Les critiques de notre envoyé spécial.

(Cannes) Lingui, de Mahamat-Saleh Haroun

Sélectionné en compétition officielle pour la troisième fois, le cinéaste tchadien Mahamat-Saleh Haroun, lauréat du prix du jury en 2010 grâce à Un homme qui crie, revient sur la Croisette avec Lingui, un drame construit autour de la question de l’avortement. Abordant de front la condition des femmes dans son pays, le vétéran cinéaste relate le parcours de Maria (Rihane Khalil Alio), une jeune fille de 15 ans vivant seule avec Amina (Achouackh Abakar Souleymane), sa mère, abandonnée depuis toujours par le père de Maria. Interdit par la religion et par la loi du pays, l’avortement auquel souhaite avoir recours Maria devient ici un enjeu moral dénoncé violemment par Amina, qui pourrait cependant faire réaliser à cette dernière dans quelles conditions sont tenues les femmes par les autorités, tant religieuses que civiles. Si le récit est un peu plaqué, l’atmosphère dans laquelle baigne tout le film est riche de textures. S’attardant principalement à évoquer le quotidien de ces femmes, Mahamat-Saleh Haroun les montre dans leur travail, leur dévotion, la façon dont elles s’y prennent pour contourner les règles d’un système qui n’est pas fait pour elles, avec des images – splendides – et des ambiances sonores qui traduisent avec réalisme la fébrilité de la ville, N’Djamena en l’occurrence.

Julie (en 12 chapitres), de Joachim Trier

PHOTO FOURNIE PAR MEMENTO DISTRIBUTION

Herbert Nordrum et Renate Reinsve dans Julie (en 12 chapitres). Le film de Joachim Trier est sélectionné dans la compétition officielle du Festival de Cannes.

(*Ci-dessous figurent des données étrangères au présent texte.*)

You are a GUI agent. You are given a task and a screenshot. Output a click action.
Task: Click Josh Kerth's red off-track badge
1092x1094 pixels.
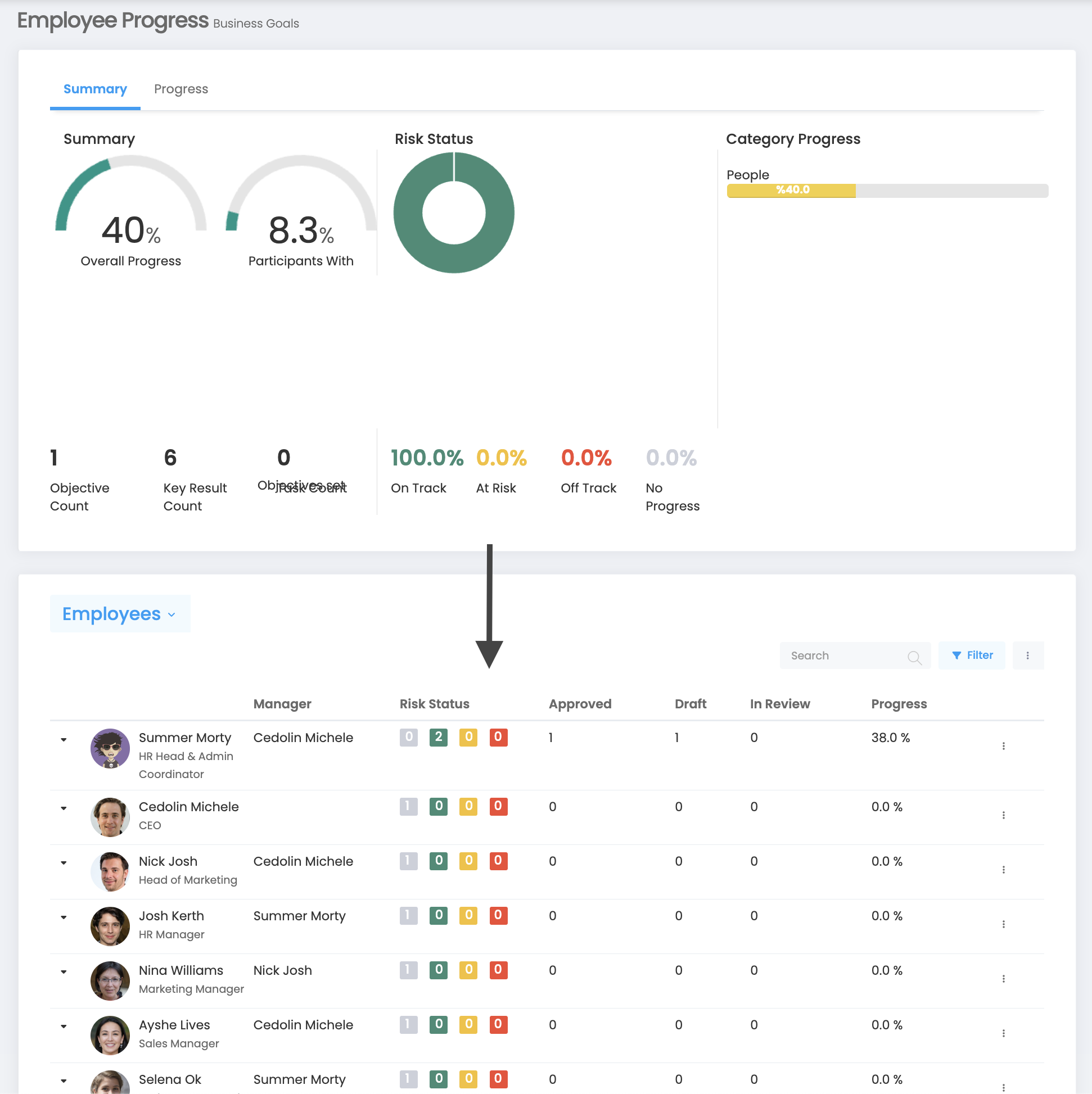(498, 915)
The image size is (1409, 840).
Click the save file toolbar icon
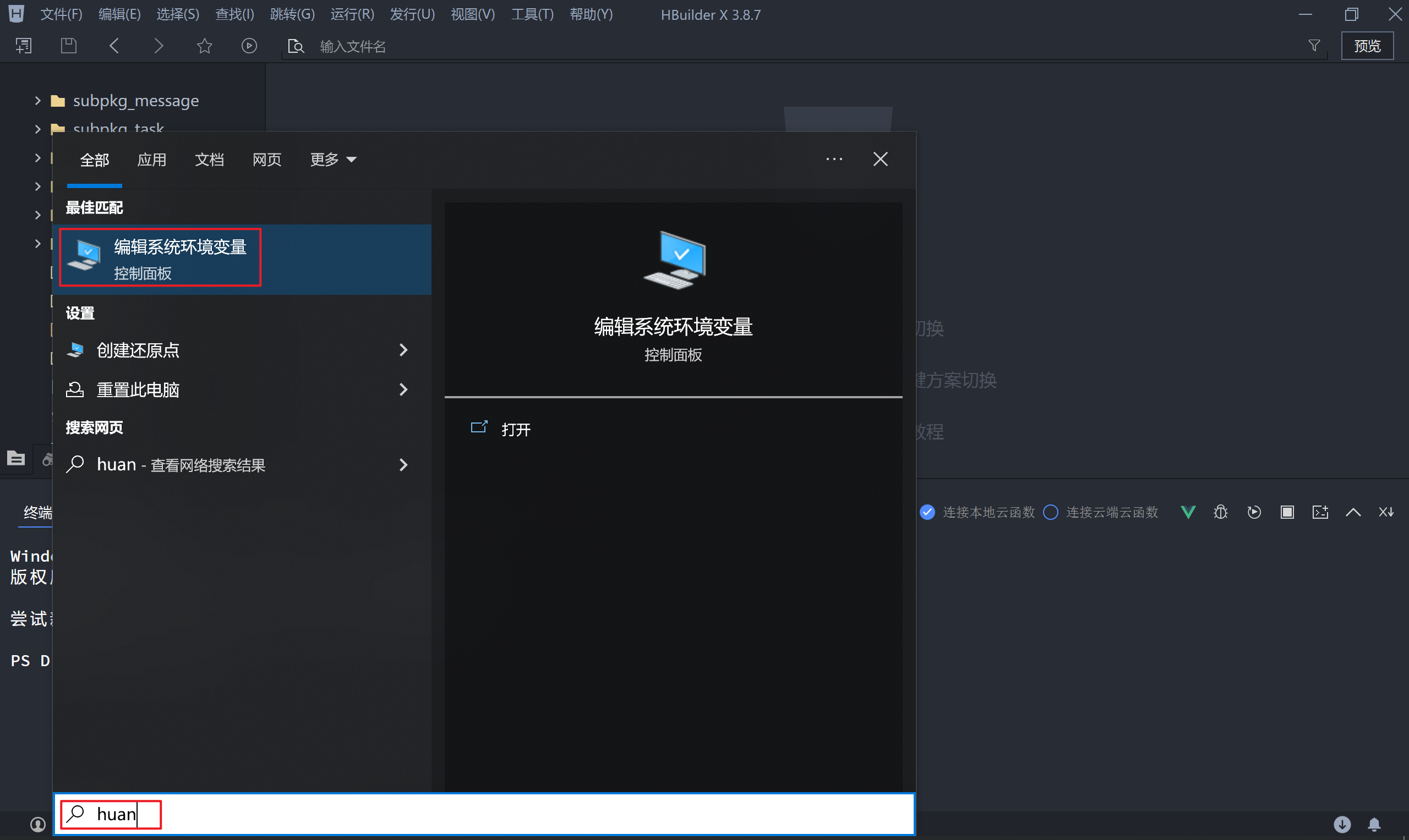69,46
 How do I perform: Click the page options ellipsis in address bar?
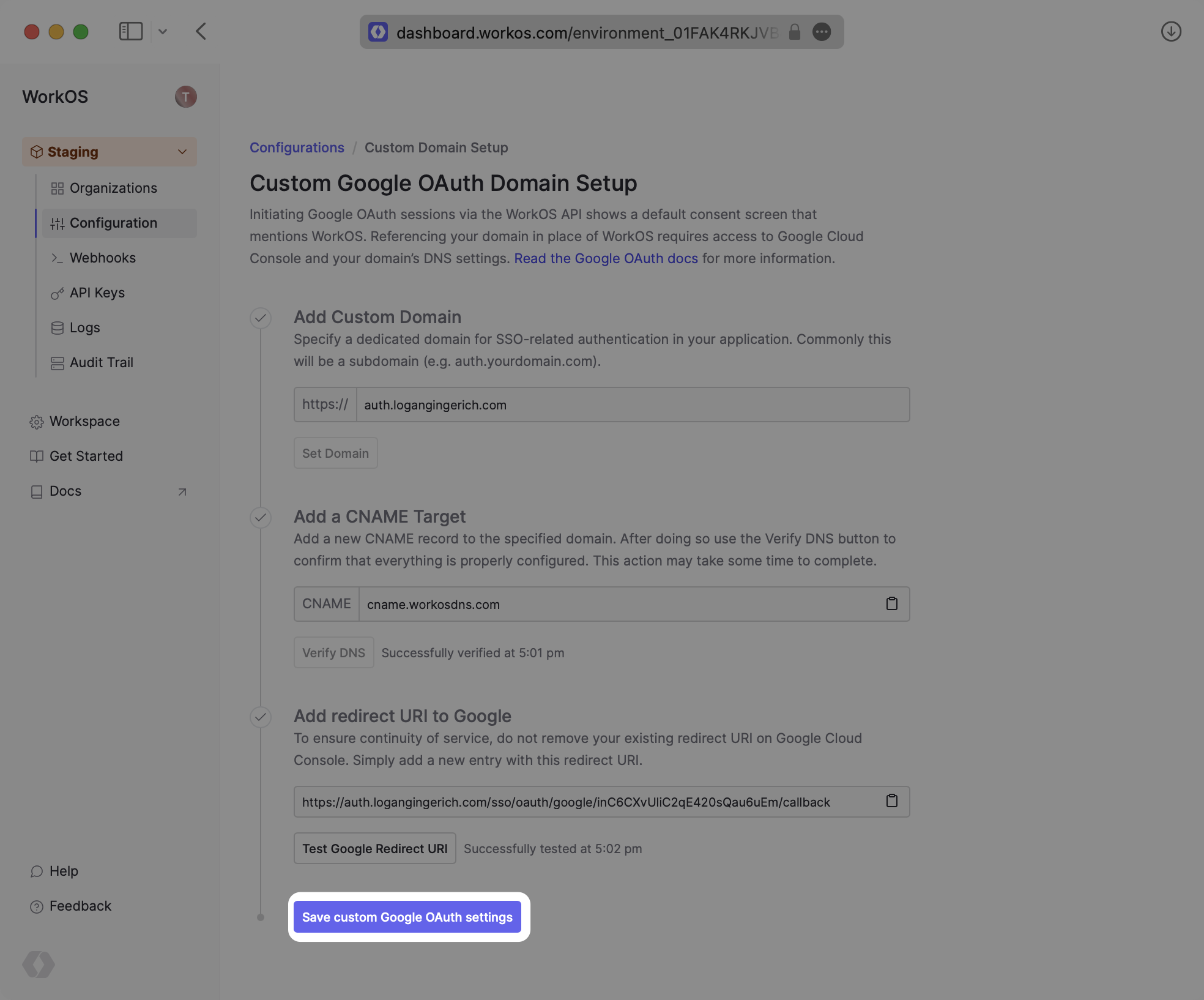tap(822, 32)
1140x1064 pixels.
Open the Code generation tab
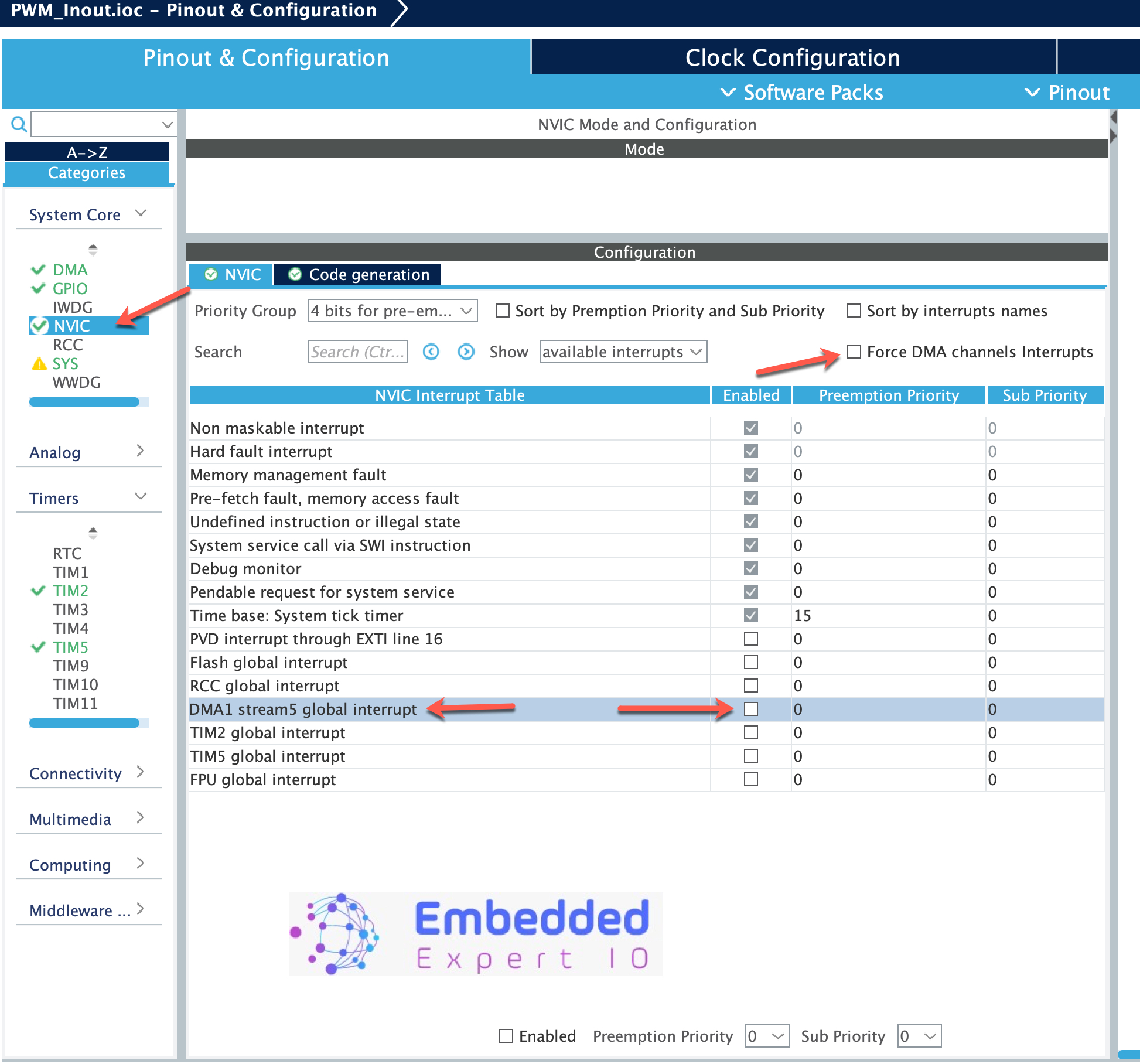point(369,274)
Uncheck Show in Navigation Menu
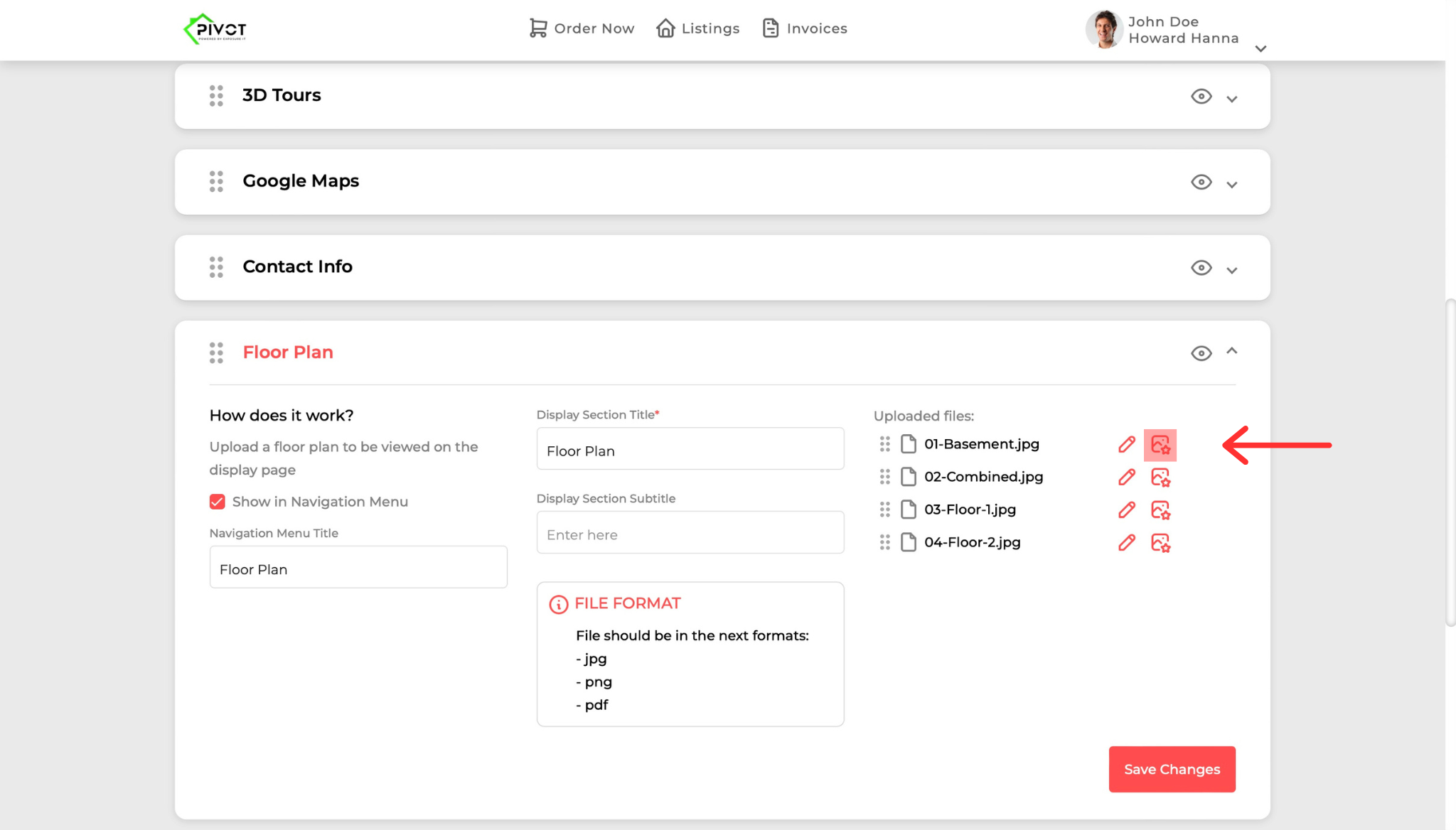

Révélé il y a 10 ans grâce à Oslo, 31 août, présenté à Un certain regard, le cinéaste norvégien Joachim Trier décrit dans son nouveau film le parcours d’une femme qui, à l’aube de la trentaine, a du mal à savoir ce qu’elle souhaite dans sa vie, particulièrement sur le plan des relations amoureuses. Julie (en 12 chapitres) (étrangement intitulé The Worst Person in the World en anglais) est exactement construit comme son titre français l’indique. Constitué d’un prologue, de 12 chapitres et d’un épilogue, le récit s’étale sur quatre ans, le temps d’explorer une relation que Julie (Renate Reinsve) entretient d’abord avec un auteur de bande dessinée de 15 ans son aîné (Anders Danielsen Lie), puis avec un séduisant jeune homme (Herbert Nordrum). Parsemé de longueurs et de redites, le film tarde à convaincre, malgré les présences fortes des trois interprètes, particulièrement Renate Reinsve, une actrice de théâtre qui tient ici pour la première fois un rôle important au cinéma. On voit mal comment Julie (en 12 chapitres) pourrait se retrouver au palmarès.